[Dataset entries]
__________________________________________________

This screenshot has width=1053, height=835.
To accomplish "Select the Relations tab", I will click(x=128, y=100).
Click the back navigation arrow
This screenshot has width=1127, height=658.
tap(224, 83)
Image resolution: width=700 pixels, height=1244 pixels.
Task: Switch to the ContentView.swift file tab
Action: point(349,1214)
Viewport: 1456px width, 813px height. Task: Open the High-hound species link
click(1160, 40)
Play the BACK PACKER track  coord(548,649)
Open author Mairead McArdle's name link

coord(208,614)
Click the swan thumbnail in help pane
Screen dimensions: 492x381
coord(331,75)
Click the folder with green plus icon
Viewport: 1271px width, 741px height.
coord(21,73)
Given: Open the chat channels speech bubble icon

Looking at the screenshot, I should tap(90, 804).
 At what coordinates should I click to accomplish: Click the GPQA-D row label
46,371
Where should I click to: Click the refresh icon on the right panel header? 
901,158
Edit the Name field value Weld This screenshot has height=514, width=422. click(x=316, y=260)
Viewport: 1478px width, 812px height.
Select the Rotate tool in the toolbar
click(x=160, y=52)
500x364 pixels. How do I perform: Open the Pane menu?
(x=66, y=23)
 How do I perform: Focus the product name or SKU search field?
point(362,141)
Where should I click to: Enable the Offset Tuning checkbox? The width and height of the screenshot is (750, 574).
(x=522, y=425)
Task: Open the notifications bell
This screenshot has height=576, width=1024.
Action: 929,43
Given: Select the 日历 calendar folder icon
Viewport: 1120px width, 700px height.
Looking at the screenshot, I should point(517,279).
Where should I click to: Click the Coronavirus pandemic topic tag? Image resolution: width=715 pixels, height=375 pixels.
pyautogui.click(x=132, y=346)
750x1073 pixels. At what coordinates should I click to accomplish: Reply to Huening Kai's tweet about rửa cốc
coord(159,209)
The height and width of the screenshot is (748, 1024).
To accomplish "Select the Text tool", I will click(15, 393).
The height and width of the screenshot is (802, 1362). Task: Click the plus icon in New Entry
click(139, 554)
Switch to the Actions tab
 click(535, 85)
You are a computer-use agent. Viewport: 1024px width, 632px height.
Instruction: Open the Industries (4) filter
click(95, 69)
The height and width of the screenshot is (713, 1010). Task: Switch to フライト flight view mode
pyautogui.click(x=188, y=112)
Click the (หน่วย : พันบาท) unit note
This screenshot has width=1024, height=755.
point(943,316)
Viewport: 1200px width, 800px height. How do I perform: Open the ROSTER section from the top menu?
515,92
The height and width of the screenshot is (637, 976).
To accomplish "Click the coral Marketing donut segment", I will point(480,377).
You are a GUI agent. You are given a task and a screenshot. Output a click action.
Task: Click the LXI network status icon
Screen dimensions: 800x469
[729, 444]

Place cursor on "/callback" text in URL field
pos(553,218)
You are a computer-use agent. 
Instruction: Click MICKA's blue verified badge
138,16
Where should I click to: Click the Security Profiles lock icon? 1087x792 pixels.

__________________________________________________

Problem statement:
Restate word for word the entries above, starting at the line with "This screenshot has width=1127, height=658." and ending at the line with "Viewport: 1478px width, 812px height.", inclusive, and no others.

Output:
This screenshot has width=1127, height=658.
tap(224, 83)
Image resolution: width=700 pixels, height=1244 pixels.
Task: Switch to the ContentView.swift file tab
Action: point(349,1214)
Viewport: 1456px width, 813px height. Task: Open the High-hound species link
click(1160, 40)
Play the BACK PACKER track  coord(548,649)
Open author Mairead McArdle's name link

coord(208,614)
Click the swan thumbnail in help pane
Screen dimensions: 492x381
coord(331,75)
Click the folder with green plus icon
Viewport: 1271px width, 741px height.
coord(21,73)
Given: Open the chat channels speech bubble icon

Looking at the screenshot, I should tap(90, 804).
 At what coordinates should I click to accomplish: Click the GPQA-D row label
46,371
Where should I click to: Click the refresh icon on the right panel header? 
901,158
Edit the Name field value Weld This screenshot has height=514, width=422. click(x=316, y=260)
Viewport: 1478px width, 812px height.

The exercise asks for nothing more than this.